FRAGMENTO DEL TEXTO >>

--------

Muy dentro sabía que Dios tenía planes especiales para mí y que me había puesto en un lugar en el que podía ayudar a los demás. En vez de pensar que el trabajo era estrictamente una experiencia social, comencé a verlo como una oportunidad de vivir las cualidades que Jesús presentó en su Sermón del Monte, siendo amable y sabiendo perdonar.
Comencé a asistir nuevamente a la iglesia y a las conferencias de la Ciencia Cristiana. Todavía fumaba y aunque trataba de orar para liberarme de la adicción, estaba lejos de sentirme libre de la tortura mental. De regreso del trabajo pasaba por un negocio y me venía el pensamiento: "Si tan sólo tuviera un paquete de cigarrillos". Entonces me detenía, compraba uno y volvía a fumar.
Siempre sentía que distaba mucho de ser perfecta.
Pero al leer Ciencia y Salud, me sentí reconfortada por estas palabras de Mary Baker Eddy: "Quienes no pueden demostrar, por lo menos en cierta medida, el Principio divino de las enseñanzas y de la práctica de nuestro Maestro, no tienen parte en Dios".Ciencia y Salud, pág. 19. Yo razonaba que a pesar de que estaba luchando con la adicción, por lo menos estaba demostrando "en parte" el Principio divino de las enseñanzas de Jesús de orar por cada situación que enfrentaba en el trabajo. No podía continuar así, condenándome a mí misma. Entonces empecé a reconocer que Dios es Amor y que a pesar de lo que yo hiciera, Él me seguiría amando.
Después de muchos intentos infructuosos, finalmente pedí ayuda. Hacía años que no llamaba a un practicista de la Ciencia Cristiana, pero decidí hacerlo.

--------

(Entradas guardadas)

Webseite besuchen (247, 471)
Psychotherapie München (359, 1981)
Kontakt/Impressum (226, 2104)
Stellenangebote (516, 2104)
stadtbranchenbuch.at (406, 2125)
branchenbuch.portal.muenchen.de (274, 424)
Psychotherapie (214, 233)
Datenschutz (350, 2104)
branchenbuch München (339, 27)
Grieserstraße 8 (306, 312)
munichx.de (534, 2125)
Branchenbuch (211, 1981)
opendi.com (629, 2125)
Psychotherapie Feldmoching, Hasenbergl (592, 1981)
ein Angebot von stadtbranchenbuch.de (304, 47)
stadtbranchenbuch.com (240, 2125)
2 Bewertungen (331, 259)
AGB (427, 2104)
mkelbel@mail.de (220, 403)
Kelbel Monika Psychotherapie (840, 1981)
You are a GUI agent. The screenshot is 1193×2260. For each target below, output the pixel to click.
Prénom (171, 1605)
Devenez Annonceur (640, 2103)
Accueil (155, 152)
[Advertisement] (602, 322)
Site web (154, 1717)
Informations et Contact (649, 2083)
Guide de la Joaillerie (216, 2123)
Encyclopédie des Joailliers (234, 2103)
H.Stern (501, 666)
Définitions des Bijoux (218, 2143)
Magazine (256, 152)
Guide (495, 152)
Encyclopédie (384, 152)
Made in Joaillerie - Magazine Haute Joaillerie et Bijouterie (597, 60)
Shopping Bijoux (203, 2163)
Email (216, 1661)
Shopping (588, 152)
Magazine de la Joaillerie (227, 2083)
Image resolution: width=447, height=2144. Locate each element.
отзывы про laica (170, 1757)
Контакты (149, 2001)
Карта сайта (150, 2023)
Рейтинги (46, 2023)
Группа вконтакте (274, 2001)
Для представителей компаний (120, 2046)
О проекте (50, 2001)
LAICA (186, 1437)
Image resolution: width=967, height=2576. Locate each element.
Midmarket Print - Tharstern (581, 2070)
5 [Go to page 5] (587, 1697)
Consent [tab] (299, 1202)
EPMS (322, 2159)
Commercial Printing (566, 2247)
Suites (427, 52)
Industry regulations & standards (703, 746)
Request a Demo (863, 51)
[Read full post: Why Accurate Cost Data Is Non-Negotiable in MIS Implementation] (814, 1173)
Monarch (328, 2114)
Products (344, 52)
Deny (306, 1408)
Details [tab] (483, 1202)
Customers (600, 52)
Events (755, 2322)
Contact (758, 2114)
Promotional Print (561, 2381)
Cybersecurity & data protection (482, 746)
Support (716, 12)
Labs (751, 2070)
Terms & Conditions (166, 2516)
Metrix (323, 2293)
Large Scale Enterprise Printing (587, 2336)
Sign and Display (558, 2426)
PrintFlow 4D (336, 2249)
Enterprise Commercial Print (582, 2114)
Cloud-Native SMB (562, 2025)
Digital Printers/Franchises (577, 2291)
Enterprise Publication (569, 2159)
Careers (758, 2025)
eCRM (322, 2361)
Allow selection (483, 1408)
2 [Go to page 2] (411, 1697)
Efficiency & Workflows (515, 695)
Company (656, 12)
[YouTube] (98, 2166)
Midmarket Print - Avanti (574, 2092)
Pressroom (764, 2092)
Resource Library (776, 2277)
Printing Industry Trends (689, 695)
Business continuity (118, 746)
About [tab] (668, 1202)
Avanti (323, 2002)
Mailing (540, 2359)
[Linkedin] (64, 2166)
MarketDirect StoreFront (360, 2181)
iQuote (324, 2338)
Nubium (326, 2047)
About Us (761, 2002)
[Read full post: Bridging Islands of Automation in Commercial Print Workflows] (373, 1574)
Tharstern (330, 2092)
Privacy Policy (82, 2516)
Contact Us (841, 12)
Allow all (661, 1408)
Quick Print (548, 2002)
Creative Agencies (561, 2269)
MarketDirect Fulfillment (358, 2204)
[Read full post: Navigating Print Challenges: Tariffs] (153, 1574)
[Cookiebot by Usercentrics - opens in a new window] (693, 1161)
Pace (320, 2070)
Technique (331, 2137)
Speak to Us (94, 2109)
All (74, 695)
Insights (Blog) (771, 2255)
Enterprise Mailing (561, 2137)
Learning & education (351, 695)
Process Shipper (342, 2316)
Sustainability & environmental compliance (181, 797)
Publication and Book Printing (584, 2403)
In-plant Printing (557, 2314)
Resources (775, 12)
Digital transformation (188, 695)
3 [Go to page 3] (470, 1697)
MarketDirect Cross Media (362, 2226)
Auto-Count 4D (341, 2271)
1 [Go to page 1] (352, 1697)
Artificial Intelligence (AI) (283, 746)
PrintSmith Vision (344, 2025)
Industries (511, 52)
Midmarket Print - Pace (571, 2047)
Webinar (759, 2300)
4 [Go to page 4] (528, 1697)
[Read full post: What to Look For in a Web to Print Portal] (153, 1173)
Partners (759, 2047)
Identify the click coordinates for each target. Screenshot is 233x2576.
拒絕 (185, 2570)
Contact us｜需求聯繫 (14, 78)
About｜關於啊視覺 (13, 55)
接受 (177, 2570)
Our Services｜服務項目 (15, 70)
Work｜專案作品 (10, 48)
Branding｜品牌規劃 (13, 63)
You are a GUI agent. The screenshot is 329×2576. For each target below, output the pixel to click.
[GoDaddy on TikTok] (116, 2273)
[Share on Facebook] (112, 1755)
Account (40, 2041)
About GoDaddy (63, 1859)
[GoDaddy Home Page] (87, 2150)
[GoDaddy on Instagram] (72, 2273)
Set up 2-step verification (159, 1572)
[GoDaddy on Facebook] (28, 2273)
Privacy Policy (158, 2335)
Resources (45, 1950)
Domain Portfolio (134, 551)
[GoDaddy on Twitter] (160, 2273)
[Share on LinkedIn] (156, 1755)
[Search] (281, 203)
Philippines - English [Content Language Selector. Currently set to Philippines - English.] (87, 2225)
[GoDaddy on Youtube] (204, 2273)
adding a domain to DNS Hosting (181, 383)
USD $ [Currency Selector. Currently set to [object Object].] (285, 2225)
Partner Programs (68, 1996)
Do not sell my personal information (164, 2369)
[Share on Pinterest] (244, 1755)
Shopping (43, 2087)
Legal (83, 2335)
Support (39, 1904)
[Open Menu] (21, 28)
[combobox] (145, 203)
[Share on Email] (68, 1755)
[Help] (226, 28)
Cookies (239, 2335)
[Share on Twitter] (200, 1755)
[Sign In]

--------

OBJETIVO DEL EJERCICIO >>
Continúa el relato sobre la lucha contra el cigarrillo a partir de donde se detiene. Los registros son material aparte.

RESPUESTA A LA TAREA >>
Esto tampoco me resultó fácil. Su nombre y número de teléfono estuvieron en la mesada de mi cocina tres días antes de que tuviera el valor de llamarlo. Me sentía avergonzada. ¿Cómo decirle a un practicista que me había apartado tanto del camino? Tomaba el teléfono, me ponía a llorar colgaba.
Finalmente, me hice de valor y lo llamé. Le pregunté si podía día hacer una cita para verlo. Me dijo que estaba por salir de la ciudad, pero me preguntó si podía ayudarme por teléfono. Cuando le dije que tenía el hábito de fumar, me dijo algo como: "Querida, no te preocupes, no pienses en ello. Sólo escucha lo que Dios te está diciendo". En ese momento, me embargó una sensación de amor y calidez. Me sentí aliviada de que no me hubiera juzgado. Cuando colgué el teléfono, leí de la página 180 a la 181 de Ciencia y Salud, que me había pedido que leyera cuidadosamente, así como la definición de hombre en la página 475. Este pasaje captó mi atención: "He comprobado que para aliviar inflamaciones, disolver tumores, o curar enfermedades orgánicas, la Verdad divina es más potente que todos los remedios inferiores. Y ¿por qué no, puesto que la Mente, Dios, es la fuente y condición de toda existencia?"ibíd., págs. 180–181. Percibir que Dios —no una droga— es la fuente de mi existencia y me gobierna, me liberó instantáneamente del deseo de fumar y de beber alcohol.
El pináculo de esta demostración llegó tres semanas más tarde, el Día de Acción de Gracias, cuando tuve que encontrame con mi hermana. Ella, mi hermano, mi cuñada y yo estábamos en el garaje de mi hermano donde se habían reunido para fumar. Cuando les dije que había sanado del hábito, nadie me creyó. Como siempre, mi hermana se rió y empezó a presionarme. Me pregunté si podría superar ese momento de tentación y sobreponerme a sus bromas pesadas.
De pronto, cedí ante su insistencia y di una pitada al cigarrillo. Me produjo arcadas. No tenía ningún deseo de fumar. La curación era completa. Desde entonces no he vuelto a fumar ni a beber alcohol. Tampoco me he sentido sola pues ahora tengo nuevos amigos que me aceptan como soy. Aquel fue un día para recordar; un día en el que me regocijo y por el que siempre doy gracias.